Your answer must hold only the lines below from the line containing "Instruction: Click the current" through the line containing "Given: Download the recording's 3 files", each reproduced exactly.

Segment Start: RECORDED DATA

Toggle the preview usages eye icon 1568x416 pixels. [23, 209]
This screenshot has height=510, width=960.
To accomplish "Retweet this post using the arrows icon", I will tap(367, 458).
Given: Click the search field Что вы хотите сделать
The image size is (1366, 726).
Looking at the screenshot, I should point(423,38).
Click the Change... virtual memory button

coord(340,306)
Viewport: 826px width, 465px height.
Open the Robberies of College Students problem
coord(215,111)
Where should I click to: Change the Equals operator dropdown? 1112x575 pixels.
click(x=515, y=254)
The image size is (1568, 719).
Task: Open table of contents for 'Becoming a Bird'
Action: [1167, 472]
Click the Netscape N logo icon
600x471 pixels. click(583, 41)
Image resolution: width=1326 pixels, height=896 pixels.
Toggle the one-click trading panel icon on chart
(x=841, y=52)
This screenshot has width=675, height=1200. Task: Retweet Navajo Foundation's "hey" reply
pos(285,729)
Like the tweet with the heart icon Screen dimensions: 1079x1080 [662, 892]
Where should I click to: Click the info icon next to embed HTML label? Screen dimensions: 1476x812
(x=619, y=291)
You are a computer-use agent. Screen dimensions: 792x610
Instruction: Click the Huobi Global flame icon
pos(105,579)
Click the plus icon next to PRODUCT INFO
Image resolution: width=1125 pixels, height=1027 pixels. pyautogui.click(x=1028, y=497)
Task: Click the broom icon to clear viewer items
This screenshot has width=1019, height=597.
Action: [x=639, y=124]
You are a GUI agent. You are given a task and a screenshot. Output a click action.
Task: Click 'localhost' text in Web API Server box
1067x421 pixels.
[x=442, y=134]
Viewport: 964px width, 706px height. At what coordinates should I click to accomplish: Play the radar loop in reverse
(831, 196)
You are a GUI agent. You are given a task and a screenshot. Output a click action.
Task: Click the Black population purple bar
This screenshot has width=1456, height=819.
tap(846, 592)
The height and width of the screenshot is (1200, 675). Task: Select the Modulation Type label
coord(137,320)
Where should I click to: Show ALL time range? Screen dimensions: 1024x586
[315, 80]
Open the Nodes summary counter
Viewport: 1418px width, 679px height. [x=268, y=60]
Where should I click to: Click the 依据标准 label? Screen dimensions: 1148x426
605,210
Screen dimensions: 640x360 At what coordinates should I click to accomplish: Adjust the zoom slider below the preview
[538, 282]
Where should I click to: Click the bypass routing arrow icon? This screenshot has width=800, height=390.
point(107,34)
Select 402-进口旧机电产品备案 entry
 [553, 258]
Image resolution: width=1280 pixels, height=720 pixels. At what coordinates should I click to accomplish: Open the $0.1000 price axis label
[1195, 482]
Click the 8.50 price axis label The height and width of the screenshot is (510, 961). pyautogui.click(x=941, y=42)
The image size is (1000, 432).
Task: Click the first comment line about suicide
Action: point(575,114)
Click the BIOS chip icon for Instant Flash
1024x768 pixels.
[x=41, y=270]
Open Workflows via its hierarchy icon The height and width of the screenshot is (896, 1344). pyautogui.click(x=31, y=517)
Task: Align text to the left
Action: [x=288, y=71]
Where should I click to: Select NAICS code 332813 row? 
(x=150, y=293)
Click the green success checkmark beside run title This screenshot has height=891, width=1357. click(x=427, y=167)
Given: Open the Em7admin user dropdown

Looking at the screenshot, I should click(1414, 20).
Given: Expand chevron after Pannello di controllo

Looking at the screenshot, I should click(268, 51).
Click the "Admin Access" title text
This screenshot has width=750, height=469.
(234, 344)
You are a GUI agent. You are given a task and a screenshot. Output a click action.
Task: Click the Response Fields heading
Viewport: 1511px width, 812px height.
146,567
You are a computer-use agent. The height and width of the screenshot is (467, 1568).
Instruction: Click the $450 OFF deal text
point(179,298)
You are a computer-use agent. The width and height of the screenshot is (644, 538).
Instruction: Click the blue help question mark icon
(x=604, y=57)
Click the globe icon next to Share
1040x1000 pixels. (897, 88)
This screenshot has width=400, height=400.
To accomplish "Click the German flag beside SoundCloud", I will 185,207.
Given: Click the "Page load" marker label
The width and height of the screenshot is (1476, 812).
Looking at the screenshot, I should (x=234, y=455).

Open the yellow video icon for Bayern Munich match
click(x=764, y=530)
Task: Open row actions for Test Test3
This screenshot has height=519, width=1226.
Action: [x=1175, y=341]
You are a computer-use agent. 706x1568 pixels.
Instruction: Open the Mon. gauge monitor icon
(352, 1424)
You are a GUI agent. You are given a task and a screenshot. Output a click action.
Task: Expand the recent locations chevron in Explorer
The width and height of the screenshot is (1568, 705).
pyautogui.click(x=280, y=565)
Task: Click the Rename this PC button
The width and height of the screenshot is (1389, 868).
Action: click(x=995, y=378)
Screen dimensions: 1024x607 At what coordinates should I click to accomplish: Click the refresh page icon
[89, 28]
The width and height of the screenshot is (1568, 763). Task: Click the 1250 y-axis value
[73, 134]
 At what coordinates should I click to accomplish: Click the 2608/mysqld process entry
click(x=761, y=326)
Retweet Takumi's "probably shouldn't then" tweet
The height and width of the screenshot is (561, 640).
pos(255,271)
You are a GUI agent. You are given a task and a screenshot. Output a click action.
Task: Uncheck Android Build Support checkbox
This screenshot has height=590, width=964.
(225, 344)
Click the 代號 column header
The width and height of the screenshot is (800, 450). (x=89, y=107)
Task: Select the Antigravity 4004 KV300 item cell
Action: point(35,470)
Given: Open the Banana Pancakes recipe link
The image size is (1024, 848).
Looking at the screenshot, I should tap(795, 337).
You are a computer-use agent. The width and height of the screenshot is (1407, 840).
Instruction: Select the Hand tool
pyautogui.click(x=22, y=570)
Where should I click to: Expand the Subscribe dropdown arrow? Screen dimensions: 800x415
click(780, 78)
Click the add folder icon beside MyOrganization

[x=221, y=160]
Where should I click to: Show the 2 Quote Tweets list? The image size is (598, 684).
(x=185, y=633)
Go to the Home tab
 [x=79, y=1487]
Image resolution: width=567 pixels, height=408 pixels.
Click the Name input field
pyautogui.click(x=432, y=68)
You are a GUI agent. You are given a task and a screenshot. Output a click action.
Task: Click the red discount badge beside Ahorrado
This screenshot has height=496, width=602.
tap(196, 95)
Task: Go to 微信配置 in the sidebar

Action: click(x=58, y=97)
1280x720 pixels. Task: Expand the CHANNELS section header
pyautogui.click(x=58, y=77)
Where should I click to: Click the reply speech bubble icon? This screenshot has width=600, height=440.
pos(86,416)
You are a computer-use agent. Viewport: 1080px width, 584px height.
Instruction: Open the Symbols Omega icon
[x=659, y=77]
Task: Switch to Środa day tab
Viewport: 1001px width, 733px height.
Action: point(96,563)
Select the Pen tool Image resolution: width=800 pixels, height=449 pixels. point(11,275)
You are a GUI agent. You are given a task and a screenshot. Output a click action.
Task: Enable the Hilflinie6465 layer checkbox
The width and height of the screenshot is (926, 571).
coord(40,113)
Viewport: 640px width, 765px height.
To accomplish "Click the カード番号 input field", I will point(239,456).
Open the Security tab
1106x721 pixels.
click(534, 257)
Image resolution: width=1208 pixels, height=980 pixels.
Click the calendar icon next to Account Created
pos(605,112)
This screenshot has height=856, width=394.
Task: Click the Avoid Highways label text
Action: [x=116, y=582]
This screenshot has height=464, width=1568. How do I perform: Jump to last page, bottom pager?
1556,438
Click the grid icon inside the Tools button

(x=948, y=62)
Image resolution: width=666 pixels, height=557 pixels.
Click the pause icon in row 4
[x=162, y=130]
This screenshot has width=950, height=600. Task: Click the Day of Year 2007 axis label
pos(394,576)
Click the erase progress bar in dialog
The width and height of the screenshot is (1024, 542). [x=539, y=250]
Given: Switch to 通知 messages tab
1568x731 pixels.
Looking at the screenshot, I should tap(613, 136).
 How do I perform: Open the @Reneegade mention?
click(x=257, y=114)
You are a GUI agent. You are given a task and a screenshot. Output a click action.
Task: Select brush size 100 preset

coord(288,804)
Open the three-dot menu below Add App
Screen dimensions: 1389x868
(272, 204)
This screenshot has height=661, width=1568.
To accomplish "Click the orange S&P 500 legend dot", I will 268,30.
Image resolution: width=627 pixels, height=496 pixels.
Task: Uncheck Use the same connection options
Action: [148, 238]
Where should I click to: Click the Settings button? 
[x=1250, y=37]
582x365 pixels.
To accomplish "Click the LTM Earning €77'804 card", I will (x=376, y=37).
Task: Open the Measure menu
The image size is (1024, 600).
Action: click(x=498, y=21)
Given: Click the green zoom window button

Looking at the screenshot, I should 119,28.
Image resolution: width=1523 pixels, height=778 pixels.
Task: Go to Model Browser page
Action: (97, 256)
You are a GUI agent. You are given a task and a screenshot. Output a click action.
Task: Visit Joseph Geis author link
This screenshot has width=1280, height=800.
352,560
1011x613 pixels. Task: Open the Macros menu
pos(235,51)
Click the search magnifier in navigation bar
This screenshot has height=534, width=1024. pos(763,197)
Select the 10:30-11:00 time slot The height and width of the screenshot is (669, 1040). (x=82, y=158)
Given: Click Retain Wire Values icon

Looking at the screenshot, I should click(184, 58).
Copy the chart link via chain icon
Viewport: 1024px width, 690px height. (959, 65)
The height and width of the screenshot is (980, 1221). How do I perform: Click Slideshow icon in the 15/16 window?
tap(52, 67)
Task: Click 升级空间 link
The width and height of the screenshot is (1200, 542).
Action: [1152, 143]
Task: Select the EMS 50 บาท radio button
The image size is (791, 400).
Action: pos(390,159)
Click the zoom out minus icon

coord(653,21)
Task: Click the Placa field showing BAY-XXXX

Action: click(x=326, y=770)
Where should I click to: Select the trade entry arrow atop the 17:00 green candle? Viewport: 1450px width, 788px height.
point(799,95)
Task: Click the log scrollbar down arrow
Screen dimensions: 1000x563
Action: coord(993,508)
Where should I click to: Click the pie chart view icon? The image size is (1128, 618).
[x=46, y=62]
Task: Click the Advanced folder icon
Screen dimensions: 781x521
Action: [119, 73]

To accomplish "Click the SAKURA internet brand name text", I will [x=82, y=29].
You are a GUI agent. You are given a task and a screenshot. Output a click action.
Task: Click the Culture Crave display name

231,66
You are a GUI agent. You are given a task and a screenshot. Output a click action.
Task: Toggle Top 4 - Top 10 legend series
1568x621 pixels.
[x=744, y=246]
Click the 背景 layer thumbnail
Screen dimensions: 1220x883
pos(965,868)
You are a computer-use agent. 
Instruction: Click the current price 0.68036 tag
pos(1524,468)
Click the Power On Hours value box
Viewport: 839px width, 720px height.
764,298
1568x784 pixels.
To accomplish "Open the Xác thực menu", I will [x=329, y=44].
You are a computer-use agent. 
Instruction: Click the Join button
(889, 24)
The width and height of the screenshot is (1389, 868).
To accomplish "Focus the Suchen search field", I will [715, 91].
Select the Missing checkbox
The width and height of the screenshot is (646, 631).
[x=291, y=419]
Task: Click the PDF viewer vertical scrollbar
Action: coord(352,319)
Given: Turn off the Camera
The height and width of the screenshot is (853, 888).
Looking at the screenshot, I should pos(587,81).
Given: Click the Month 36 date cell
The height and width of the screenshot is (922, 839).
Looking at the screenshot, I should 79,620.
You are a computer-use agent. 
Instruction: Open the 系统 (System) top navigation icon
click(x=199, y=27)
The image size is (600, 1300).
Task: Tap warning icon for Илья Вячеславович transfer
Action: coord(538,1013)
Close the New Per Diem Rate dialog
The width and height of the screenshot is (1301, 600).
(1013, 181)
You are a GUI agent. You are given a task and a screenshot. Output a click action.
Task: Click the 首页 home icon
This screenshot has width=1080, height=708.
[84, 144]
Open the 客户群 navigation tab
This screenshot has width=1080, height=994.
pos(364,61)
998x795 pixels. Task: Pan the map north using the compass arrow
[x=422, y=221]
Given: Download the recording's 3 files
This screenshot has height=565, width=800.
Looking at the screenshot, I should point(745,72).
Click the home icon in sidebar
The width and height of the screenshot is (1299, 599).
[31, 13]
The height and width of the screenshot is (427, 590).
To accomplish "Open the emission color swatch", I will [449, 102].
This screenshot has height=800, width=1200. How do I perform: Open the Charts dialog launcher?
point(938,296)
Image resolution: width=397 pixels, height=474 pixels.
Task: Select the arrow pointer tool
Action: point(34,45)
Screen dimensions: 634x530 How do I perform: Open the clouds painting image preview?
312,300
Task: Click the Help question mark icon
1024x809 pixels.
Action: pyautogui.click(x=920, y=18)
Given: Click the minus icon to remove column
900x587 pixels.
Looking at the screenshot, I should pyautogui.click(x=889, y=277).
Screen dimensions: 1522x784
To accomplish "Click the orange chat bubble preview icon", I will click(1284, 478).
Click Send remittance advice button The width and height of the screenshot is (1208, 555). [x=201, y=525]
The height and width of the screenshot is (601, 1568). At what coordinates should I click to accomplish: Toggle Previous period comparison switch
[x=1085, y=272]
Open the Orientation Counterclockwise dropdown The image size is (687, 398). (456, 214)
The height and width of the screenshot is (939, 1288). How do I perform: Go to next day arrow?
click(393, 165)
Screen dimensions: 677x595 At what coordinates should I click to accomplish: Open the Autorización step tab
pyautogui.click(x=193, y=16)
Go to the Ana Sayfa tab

Segment End: RECORDED DATA

RESPONSE TO THIS EXERCISE:
Instruction: Click the current price 0.68036 tag
pos(1524,468)
Click the Power On Hours value box
Viewport: 839px width, 720px height.
764,298
1568x784 pixels.
To accomplish "Open the Xác thực menu", I will [x=329, y=44].
You are a computer-use agent. 
Instruction: Click the Join button
(889, 24)
The width and height of the screenshot is (1389, 868).
To accomplish "Focus the Suchen search field", I will [715, 91].
Select the Missing checkbox
The width and height of the screenshot is (646, 631).
[x=291, y=419]
Task: Click the PDF viewer vertical scrollbar
Action: coord(352,319)
Given: Turn off the Camera
The height and width of the screenshot is (853, 888).
Looking at the screenshot, I should pos(587,81).
Given: Click the Month 36 date cell
The height and width of the screenshot is (922, 839).
Looking at the screenshot, I should 79,620.
You are a computer-use agent. 
Instruction: Open the 系统 (System) top navigation icon
click(x=199, y=27)
The image size is (600, 1300).
Task: Tap warning icon for Илья Вячеславович transfer
Action: coord(538,1013)
Close the New Per Diem Rate dialog
The width and height of the screenshot is (1301, 600).
(1013, 181)
You are a GUI agent. You are given a task and a screenshot. Output a click action.
Task: Click the 首页 home icon
This screenshot has width=1080, height=708.
[84, 144]
Open the 客户群 navigation tab
This screenshot has width=1080, height=994.
pos(364,61)
998x795 pixels. Task: Pan the map north using the compass arrow
[x=422, y=221]
Given: Download the recording's 3 files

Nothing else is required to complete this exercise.